Bug 56202

Summary: [regression][kms] Clock rework causes kms boot regression for NV4E (v3.7-rc1, 3.6+nouveau)
Product: xorg Reporter: Ronald <ronald645>
Component: Driver/nouveauAssignee: Ben Skeggs <skeggsb>
Status: RESOLVED FIXED QA Contact: Xorg Project Team <xorg-team>
Severity: normal    
Priority: medium    
Version: git   
Hardware: x86-64 (AMD64)   
OS: Linux (All)   
Whiteboard:
i915 platform: i915 features:
Attachments:
Description Flags
v3.6.0+ @ the commit that caused the regression
none
@ the commit before the one that caused the regression
none
Difference between 3.6.0+ good and bad kernel dmesg output
none
NV4E BIOS ROM, retreived thru debugfs kernel v3.6.2
none
NV4E BIOS ROM, retreived thru debugfs kernel v3.6.2
none
possible fix for the issue
none
video ROM BOIS none

Description Ronald 2012-10-19 20:21:18 UTC
Created attachment 68815 [details]
v3.6.0+ @ the commit that caused the regression

The following commit causes KMS initialisation to result in a scrambled screen with mostly blue elements.

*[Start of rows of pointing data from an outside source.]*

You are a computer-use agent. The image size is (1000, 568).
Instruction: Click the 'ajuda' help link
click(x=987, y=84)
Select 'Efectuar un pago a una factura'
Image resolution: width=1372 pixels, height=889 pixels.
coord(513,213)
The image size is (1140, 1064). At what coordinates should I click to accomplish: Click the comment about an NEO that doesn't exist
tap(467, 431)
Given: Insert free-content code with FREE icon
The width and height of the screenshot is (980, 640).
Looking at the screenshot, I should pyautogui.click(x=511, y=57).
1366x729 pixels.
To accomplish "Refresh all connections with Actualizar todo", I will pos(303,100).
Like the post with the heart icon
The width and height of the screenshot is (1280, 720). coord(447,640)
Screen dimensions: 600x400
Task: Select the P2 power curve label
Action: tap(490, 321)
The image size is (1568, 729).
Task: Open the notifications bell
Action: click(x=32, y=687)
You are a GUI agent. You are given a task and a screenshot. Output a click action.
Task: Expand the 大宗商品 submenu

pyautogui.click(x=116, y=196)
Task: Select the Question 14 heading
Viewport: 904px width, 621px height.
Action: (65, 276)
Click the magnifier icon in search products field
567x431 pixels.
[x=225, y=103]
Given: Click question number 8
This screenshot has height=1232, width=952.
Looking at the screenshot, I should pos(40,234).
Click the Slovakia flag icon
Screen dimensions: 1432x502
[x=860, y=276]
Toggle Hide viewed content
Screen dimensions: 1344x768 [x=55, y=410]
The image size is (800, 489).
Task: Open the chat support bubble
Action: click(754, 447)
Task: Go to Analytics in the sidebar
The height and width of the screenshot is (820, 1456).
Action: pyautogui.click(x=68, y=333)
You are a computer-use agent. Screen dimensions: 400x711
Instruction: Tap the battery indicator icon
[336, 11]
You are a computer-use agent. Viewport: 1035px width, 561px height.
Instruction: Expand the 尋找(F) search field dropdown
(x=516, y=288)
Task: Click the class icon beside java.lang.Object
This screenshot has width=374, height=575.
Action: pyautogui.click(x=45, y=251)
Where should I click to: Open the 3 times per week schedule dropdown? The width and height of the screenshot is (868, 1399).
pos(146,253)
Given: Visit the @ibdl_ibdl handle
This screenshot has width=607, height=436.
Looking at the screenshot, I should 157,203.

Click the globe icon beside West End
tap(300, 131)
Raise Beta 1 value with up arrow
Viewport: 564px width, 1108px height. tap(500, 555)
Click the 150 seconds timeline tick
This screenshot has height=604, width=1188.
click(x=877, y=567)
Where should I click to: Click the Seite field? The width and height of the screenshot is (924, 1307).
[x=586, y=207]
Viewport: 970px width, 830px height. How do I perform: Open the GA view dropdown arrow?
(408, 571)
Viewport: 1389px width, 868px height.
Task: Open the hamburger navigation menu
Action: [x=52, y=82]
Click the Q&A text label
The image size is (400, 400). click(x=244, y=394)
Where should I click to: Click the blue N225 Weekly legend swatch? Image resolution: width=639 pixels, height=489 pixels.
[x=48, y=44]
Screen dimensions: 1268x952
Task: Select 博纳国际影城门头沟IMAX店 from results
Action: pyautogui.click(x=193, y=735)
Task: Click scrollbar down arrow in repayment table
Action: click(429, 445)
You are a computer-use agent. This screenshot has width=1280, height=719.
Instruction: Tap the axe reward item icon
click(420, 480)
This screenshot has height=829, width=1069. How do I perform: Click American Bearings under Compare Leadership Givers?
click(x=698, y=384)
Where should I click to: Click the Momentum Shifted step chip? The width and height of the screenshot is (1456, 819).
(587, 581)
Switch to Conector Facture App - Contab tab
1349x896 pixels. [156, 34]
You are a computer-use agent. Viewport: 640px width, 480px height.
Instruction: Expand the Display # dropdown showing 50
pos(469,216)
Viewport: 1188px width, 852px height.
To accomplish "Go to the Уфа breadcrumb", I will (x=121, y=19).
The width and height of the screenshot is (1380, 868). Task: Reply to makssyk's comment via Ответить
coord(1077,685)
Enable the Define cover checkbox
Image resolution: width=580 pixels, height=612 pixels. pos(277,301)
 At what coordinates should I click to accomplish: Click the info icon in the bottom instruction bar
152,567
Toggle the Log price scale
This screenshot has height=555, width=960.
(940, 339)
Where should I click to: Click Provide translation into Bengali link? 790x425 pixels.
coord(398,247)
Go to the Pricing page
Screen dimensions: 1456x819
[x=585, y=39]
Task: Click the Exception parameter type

The screen responds to changes based on actual content (e.g. system booting, lightdm starting).

drm/nouveau/clock: pull in the implementation from all over the place

I have tested and verified this regression on a 3.6 tree and the recent v3.7 tree pulled from git.kernel.org.

Below you will find some more data about my VGA card.

Attached you will find two dmesg output logs (don't know if they differ):

both are from the v3.7-rc1 tree (they are noted as 3.6.0+ in the logs)
dmesg-good.txt @ the commit before the one that caused the regression
dmesg-bad.txt @ the commit that caused the regression

00:05.0 0300: 10de:0244 (rev a2) (prog-if 00 [VGA controller])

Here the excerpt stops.